Пэддингтон. Наконец-то! Их поезд на всех парах въехал под огромные пустые своды вокзала. Хотя на часах была половина двенадцатого ночи, на той платформе, на которую он прибыл, стояли люди – друзья и родственники, пришедшие встретить пассажиров, прибывающих в Англию. Вот, например, молодая жена, увидев лицо мужа, вместо того, чтобы ожидать остановки поезда, бежит рядом с дверью вагона, не обращая внимания на недовольных носильщиков, на которых она то и дело налетает на бегу. Еще мгновение, и пара после долгой разлуки уже сжимает друг друга в объятиях. Руперт отвернулся, чтобы не подглядывать за их счастьем, лишь пробормотал себе под нос:

– Повезло парню, его кто-то встречает!

С этими словами он сошел на платформу и поискал глазами носильщика, который бы помог ему с багажом. Увы, он был вынужден какое-то время ждать, ибо все носильщики первым делом бросились к пассажирам первого класса, предоставив горстке «вторых» заботу о себе самих.
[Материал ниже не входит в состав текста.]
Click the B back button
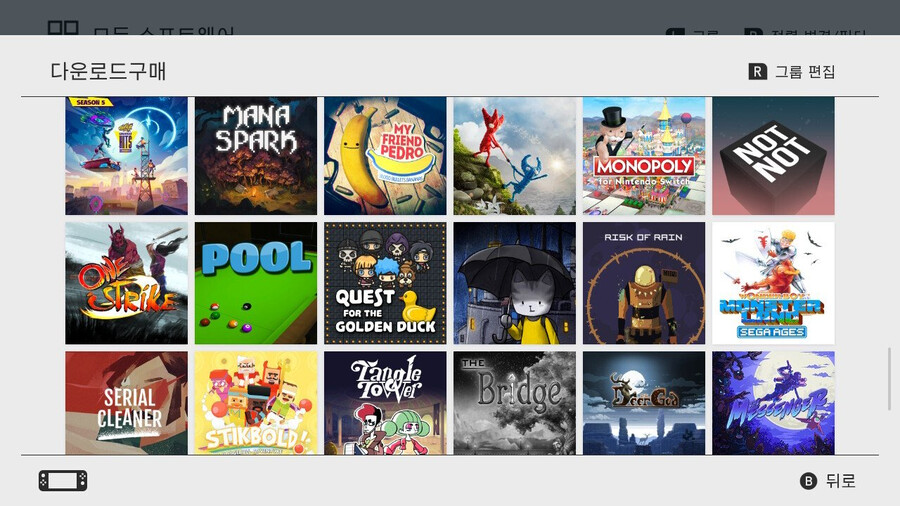900x506 pixels. (828, 481)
Пока Руперт терпеливо ждал, он обратил внимание на высокую даму в длинном плаще, которая всматривалась в лица толпы. Явно расстроенная, она зашагала было мимо него к другой группе пассажиров у салон-вагона, расположенного чуть дальше, и их взгляды встретились.

– Смею предположить, – сказал он, делая шаг ей навстречу и поднимая шляпу, – что вы моя кузина Эдит, только повзрослевшая.

– О Руперт! Это вы! – воскликнула она низким, приятным голосом и протянула изящную руку. – Конечно, это я, не просто поврослевшая, а уже совсем взрослая!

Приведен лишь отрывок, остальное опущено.